Element and text location data:
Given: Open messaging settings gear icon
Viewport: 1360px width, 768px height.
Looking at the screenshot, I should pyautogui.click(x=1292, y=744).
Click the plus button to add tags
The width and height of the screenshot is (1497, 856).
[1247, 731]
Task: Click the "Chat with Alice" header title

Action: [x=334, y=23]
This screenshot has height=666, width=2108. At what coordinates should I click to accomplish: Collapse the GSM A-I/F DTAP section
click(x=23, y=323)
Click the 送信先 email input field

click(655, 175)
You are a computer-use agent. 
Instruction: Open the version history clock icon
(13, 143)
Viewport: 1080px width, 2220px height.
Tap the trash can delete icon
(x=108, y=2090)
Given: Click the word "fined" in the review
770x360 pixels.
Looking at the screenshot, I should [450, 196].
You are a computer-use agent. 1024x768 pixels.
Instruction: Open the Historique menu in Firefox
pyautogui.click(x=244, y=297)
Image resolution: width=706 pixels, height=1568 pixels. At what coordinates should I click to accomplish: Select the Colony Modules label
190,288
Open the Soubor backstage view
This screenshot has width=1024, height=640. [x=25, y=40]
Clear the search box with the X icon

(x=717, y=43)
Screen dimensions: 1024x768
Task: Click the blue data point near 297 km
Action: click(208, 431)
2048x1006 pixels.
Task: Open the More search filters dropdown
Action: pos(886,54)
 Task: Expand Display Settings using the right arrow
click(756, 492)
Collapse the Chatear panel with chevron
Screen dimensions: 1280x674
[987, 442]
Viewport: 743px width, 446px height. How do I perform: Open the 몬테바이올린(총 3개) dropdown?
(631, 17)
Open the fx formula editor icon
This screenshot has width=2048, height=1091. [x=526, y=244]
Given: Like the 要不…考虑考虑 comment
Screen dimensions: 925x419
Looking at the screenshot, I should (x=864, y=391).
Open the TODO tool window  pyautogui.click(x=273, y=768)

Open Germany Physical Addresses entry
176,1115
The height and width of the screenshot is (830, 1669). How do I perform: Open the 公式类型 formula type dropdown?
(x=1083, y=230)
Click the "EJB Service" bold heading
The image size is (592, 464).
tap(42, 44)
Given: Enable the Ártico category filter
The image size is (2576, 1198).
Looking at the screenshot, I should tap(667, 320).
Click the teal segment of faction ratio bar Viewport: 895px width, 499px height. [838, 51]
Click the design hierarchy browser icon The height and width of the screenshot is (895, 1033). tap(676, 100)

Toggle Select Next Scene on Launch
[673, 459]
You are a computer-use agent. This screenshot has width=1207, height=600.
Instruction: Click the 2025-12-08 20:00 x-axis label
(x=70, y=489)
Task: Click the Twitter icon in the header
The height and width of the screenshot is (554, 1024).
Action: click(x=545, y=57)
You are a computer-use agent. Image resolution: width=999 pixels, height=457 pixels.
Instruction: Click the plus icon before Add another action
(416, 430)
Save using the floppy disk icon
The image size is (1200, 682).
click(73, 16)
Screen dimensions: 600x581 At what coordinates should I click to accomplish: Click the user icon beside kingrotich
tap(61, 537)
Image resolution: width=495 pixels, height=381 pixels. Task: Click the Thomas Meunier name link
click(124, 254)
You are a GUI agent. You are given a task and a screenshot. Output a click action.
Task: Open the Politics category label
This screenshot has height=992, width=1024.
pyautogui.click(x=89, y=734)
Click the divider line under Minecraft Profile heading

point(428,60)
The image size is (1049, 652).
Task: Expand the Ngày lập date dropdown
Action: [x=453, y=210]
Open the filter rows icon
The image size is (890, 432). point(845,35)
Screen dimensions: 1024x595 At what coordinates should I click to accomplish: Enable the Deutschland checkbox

WHAT TO WORK ON: Recast every line of the listing above as a JSON list of strings, one string per line, leaving out the blank lines.

WRITTEN SOLUTION:
[
  "Given: Open messaging settings gear icon",
  "Viewport: 1360px width, 768px height.",
  "Looking at the screenshot, I should pyautogui.click(x=1292, y=744).",
  "Click the plus button to add tags",
  "The width and height of the screenshot is (1497, 856).",
  "[1247, 731]",
  "Task: Click the \"Chat with Alice\" header title",
  "Action: [x=334, y=23]",
  "This screenshot has height=666, width=2108. At what coordinates should I click to accomplish: Collapse the GSM A-I/F DTAP section",
  "click(x=23, y=323)",
  "Click the 送信先 email input field",
  "click(655, 175)",
  "You are a computer-use agent. ",
  "Instruction: Open the version history clock icon",
  "(13, 143)",
  "Viewport: 1080px width, 2220px height.",
  "Tap the trash can delete icon",
  "(x=108, y=2090)",
  "Given: Click the word \"fined\" in the review",
  "770x360 pixels.",
  "Looking at the screenshot, I should [450, 196].",
  "You are a computer-use agent. 1024x768 pixels.",
  "Instruction: Open the Historique menu in Firefox",
  "pyautogui.click(x=244, y=297)",
  "Image resolution: width=706 pixels, height=1568 pixels. At what coordinates should I click to accomplish: Select the Colony Modules label",
  "190,288",
  "Open the Soubor backstage view",
  "This screenshot has width=1024, height=640. [x=25, y=40]",
  "Clear the search box with the X icon",
  "(x=717, y=43)",
  "Screen dimensions: 1024x768",
  "Task: Click the blue data point near 297 km",
  "Action: click(208, 431)",
  "2048x1006 pixels.",
  "Task: Open the More search filters dropdown",
  "Action: pos(886,54)",
  " Task: Expand Display Settings using the right arrow",
  "click(756, 492)",
  "Collapse the Chatear panel with chevron",
  "Screen dimensions: 1280x674",
  "[987, 442]",
  "Viewport: 743px width, 446px height. How do I perform: Open the 몬테바이올린(총 3개) dropdown?",
  "(631, 17)",
  "Open the fx formula editor icon",
  "This screenshot has width=2048, height=1091. [x=526, y=244]",
  "Given: Like the 要不…考虑考虑 comment",
  "Screen dimensions: 925x419",
  "Looking at the screenshot, I should (x=864, y=391).",
  "Open the TODO tool window  pyautogui.click(x=273, y=768)",
  "Open Germany Physical Addresses entry",
  "176,1115",
  "The height and width of the screenshot is (830, 1669). How do I perform: Open the 公式类型 formula type dropdown?",
  "(x=1083, y=230)",
  "Click the \"EJB Service\" bold heading",
  "The image size is (592, 464).",
  "tap(42, 44)",
  "Given: Enable the Ártico category filter",
  "The image size is (2576, 1198).",
  "Looking at the screenshot, I should tap(667, 320).",
  "Click the teal segment of faction ratio bar Viewport: 895px width, 499px height. [838, 51]",
  "Click the design hierarchy browser icon The height and width of the screenshot is (895, 1033). tap(676, 100)",
  "Toggle Select Next Scene on Launch",
  "[673, 459]",
  "You are a computer-use agent. This screenshot has width=1207, height=600.",
  "Instruction: Click the 2025-12-08 20:00 x-axis label",
  "(x=70, y=489)",
  "Task: Click the Twitter icon in the header",
  "The height and width of the screenshot is (554, 1024).",
  "Action: click(x=545, y=57)",
  "You are a computer-use agent. Image resolution: width=999 pixels, height=457 pixels.",
  "Instruction: Click the plus icon before Add another action",
  "(416, 430)",
  "Save using the floppy disk icon",
  "The image size is (1200, 682).",
  "click(73, 16)",
  "Screen dimensions: 600x581 At what coordinates should I click to accomplish: Click the user icon beside kingrotich",
  "tap(61, 537)",
  "Image resolution: width=495 pixels, height=381 pixels. Task: Click the Thomas Meunier name link",
  "click(124, 254)",
  "You are a GUI agent. You are given a task and a screenshot. Output a click action.",
  "Task: Open the Politics category label",
  "This screenshot has height=992, width=1024.",
  "pyautogui.click(x=89, y=734)",
  "Click the divider line under Minecraft Profile heading",
  "point(428,60)",
  "The image size is (1049, 652).",
  "Task: Expand the Ngày lập date dropdown",
  "Action: [x=453, y=210]",
  "Open the filter rows icon",
  "The image size is (890, 432). point(845,35)",
  "Screen dimensions: 1024x595 At what coordinates should I click to accomplish: Enable the Deutschland checkbox"
]